SET TASKS
- A) According to the article on Buhari's foreign trips, where did Buhari first meet President Barack Obama?
- B) Using the article on Buhari's foreign trips, explain why Buhari prioritized engaging Niger, Chad and Cameroun.

QUOTED TEXT
'''

On the 20th of July 2015, exactly seven days from today, and less than a month after the US Supreme Court issued the infamous ruling that eased America from the ranks of civilized nations into the realm of those that should be reclassified to belong to Sodom and Gomorrah; President Muhammadu Buhari is scheduled to be hosted to a state visit by Barack Obama. Buhari’s appearance in Washington D.C. is only one in a long series of similar trips to Western capitals that commenced even before the last general inauguration as the President.


In February, Buhari delivered a well-received lecture at the Chatham House in London which attempted to define his raison d’être in contemporary Nigerian politics. He followed that up with an impromptu visit to the British Prime Minister David Cameron soon after winning the presidential elections in March. The visit culminated with an invitation to the G-7 summit in Germany where he had his first meeting with President Barack Obama on the sidelines, not to forget his trips to South Africa, Niger and Chad.


The central themes of all these endeavours were essentially two-fold. The first concerns his resolve to garner world-wide support for the rapid recovery of the moribund Nigerian economy which took serious battering in the past several years of unbridled corruption in high places.


The support of London, Washington, Paris and Berlin, was considered crucial particularly as they concern the speedy recovery of looted funds required for the aggressive infrastructural development and social security initiatives the All Progressive Congress (APC) promised in its campaigns before the election.  


The second deliberate intention of PMBs globe-trotting so far, was to generate global support, if not an actual coalition, against the Islamic States of Iraq and Syria (ISIS)-inspired insurgency in the North-East led and perpetrated by the Boko Haram sect, and that, in truth, should not surprise anybody. The ongoing fight against Boko Haram remains the clear and present danger because no meaningful development can take place anywhere in the absence of peace and security. The President is aware of this no doubt. It was why he prioritized the engagement of Niger, Chad and Cameroun in the first place. It was also why he proceeded to Berlin with a shopping list of the requirements crucial for ending the insurgency.


 For a long while, Nigerians have been bewildered as to why a ragtag group like Boko Haram was able to secure superior arms they possess to run the once respected Nigerian Army ragged whenever it pleased them. They demand answers as to why the same group was able to acquire the armoured fighting vehicles they repeatedly displayed in their videos including the one released in collaboration with ISIS at the weekend.


The Nigerian public demand answers as to why the Boko Haram insurgents routinely move for hundreds of kilometres in long convoys of SUVs including armoured fighting vehicles undetected and unchallenged from the air! What happened to the promised support including the sharing of intelligence by the Western nations?

'''

DATASET EXTRACT
'''

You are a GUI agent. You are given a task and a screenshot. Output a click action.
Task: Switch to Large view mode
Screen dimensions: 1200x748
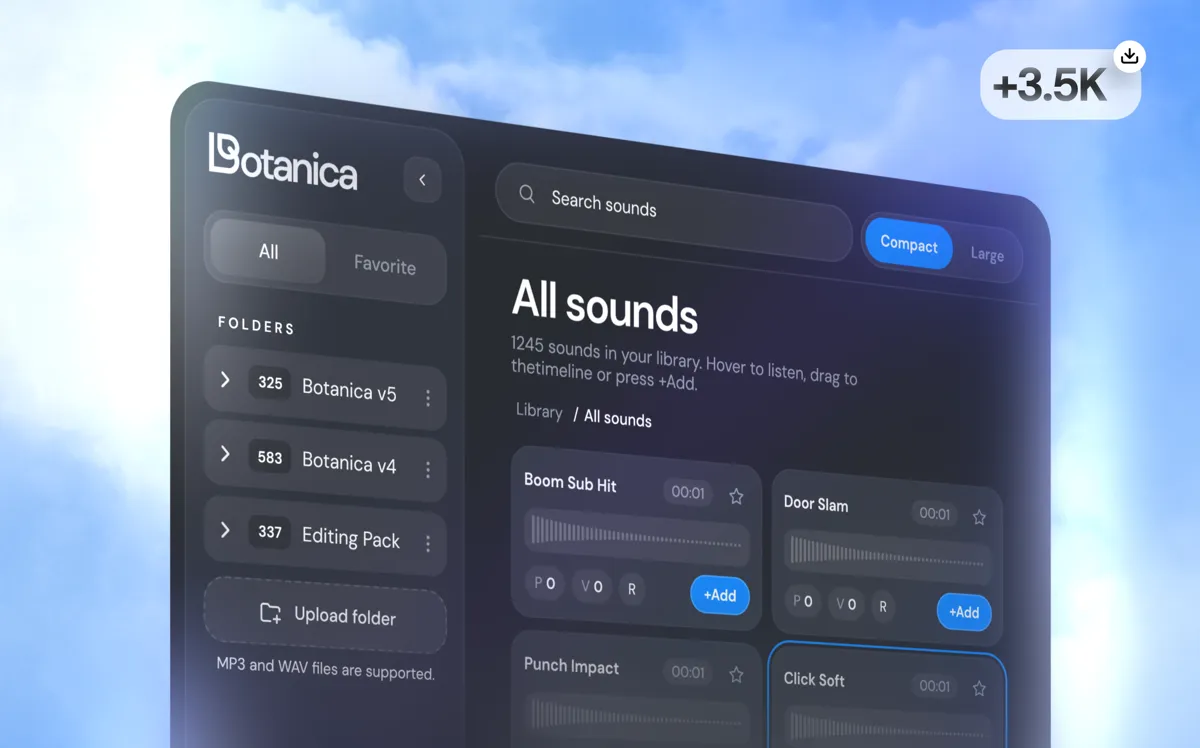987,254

'''
'''

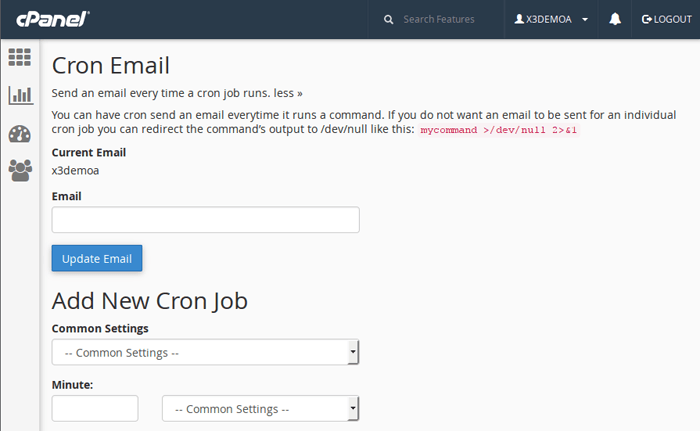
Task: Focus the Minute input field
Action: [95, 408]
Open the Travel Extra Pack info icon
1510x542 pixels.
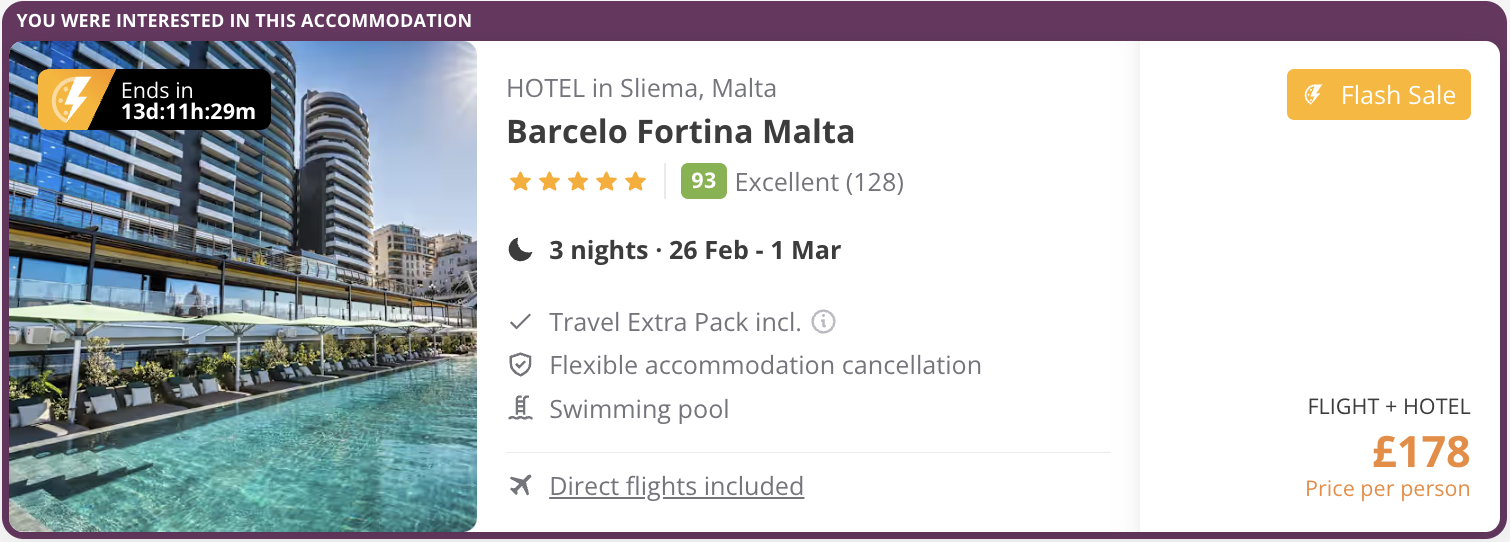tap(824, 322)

'''
'''

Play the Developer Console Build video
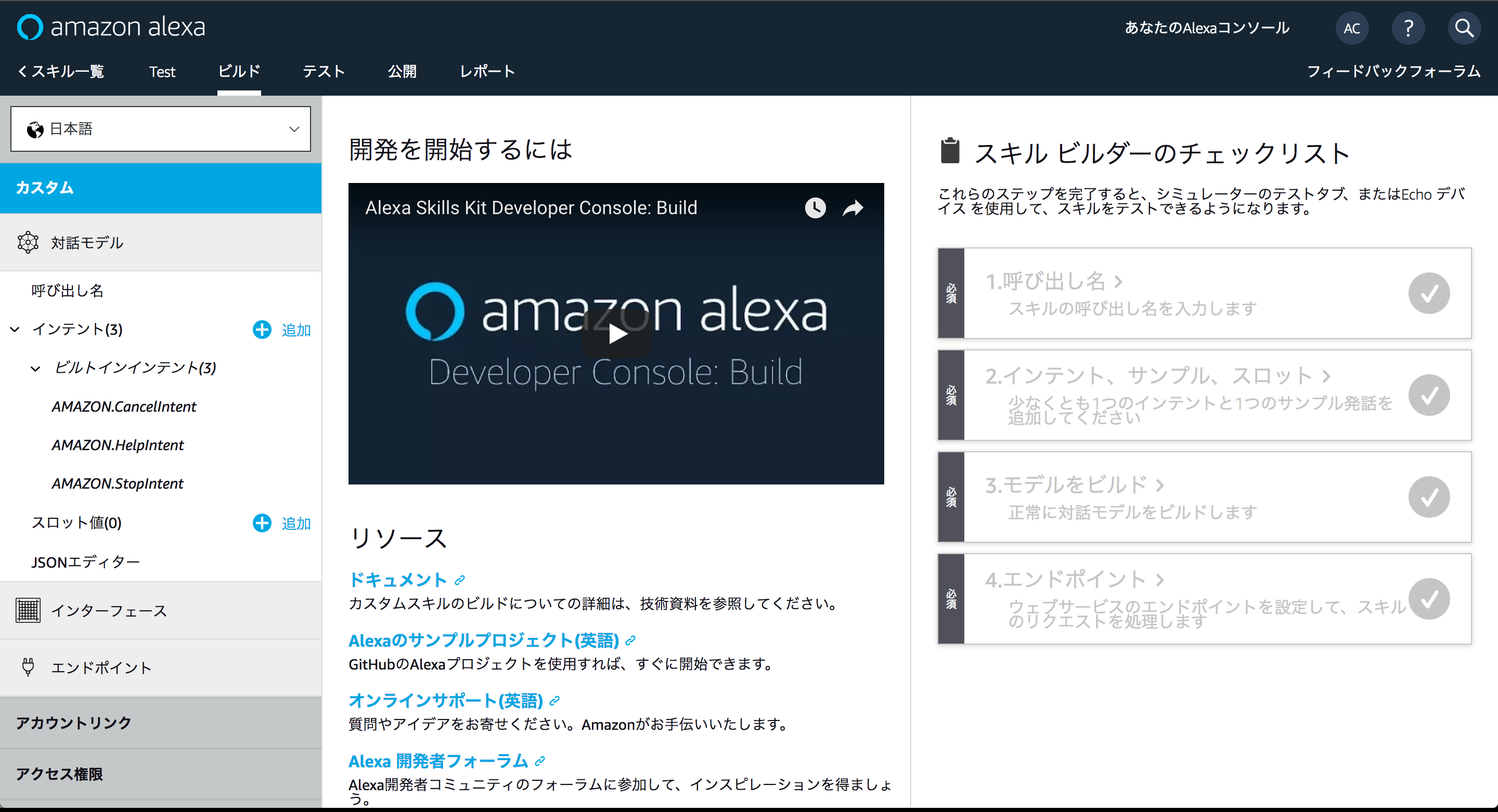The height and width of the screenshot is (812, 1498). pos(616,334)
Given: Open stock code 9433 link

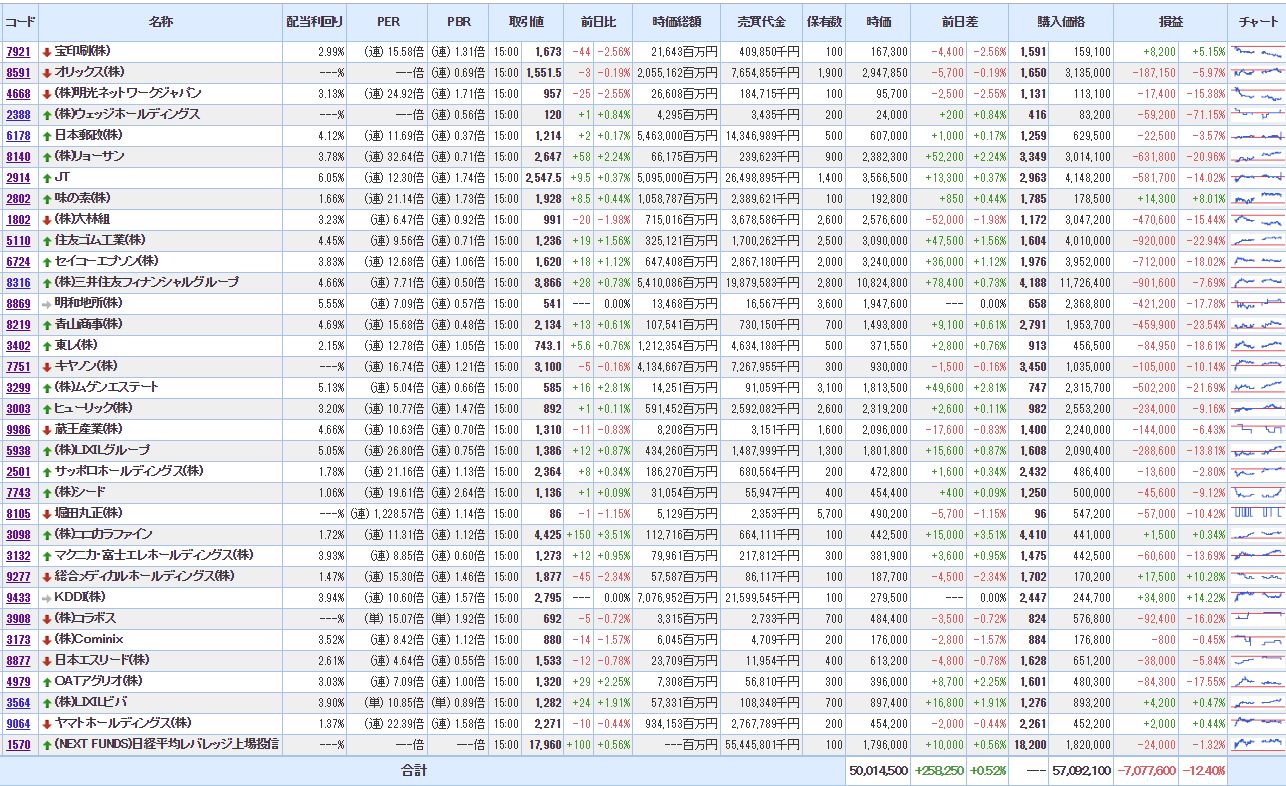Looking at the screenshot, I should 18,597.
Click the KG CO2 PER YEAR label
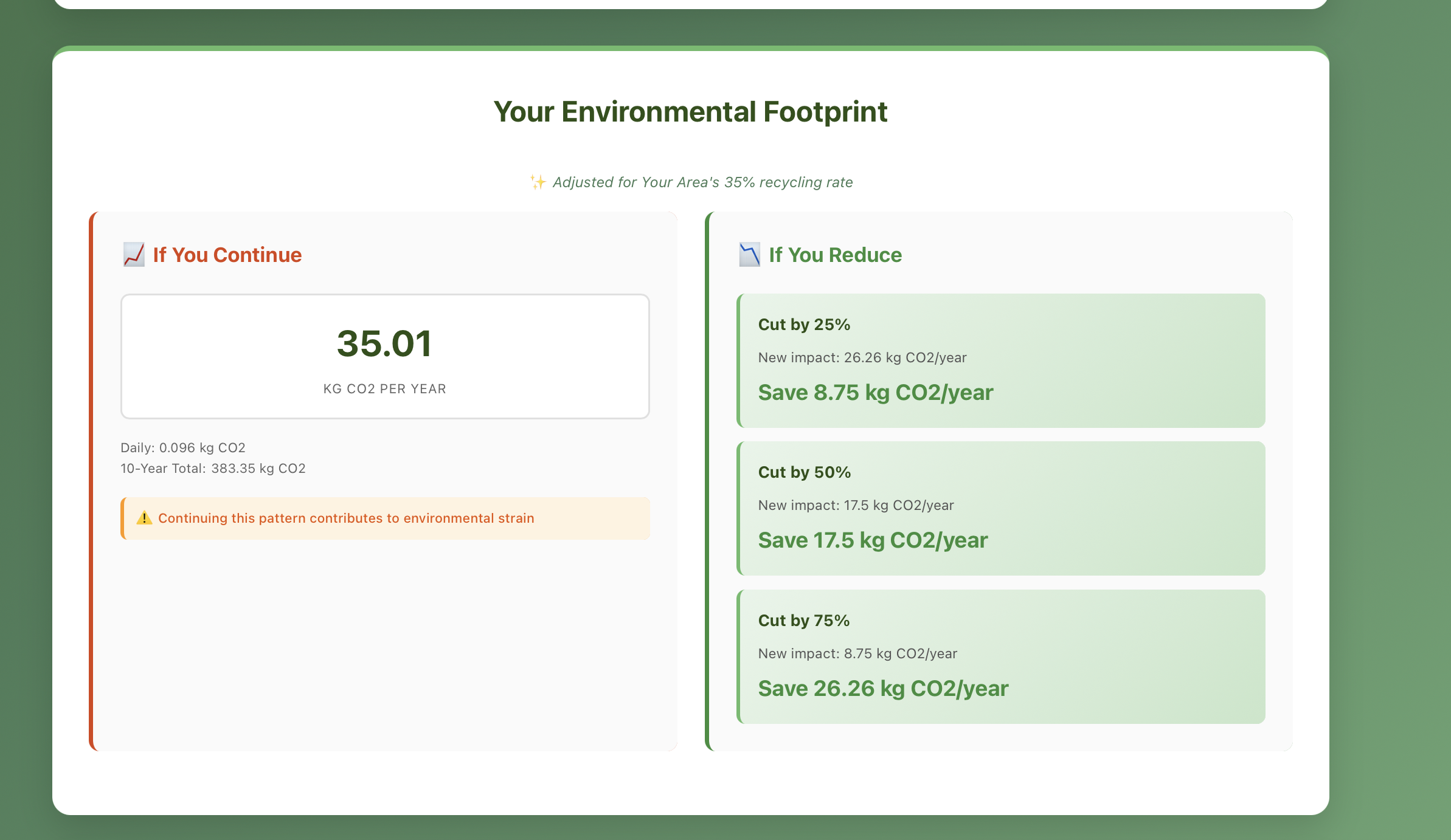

'''

SOLVED TASKS
- A) On the sidelines of the G-7 summit in Germany.

- B) The fight against Boko Haram is the clear and present danger, because no meaningful development can take place anywhere without peace and security. Buhari is aware of this, so he prioritized engaging Niger, Chad and Cameroun.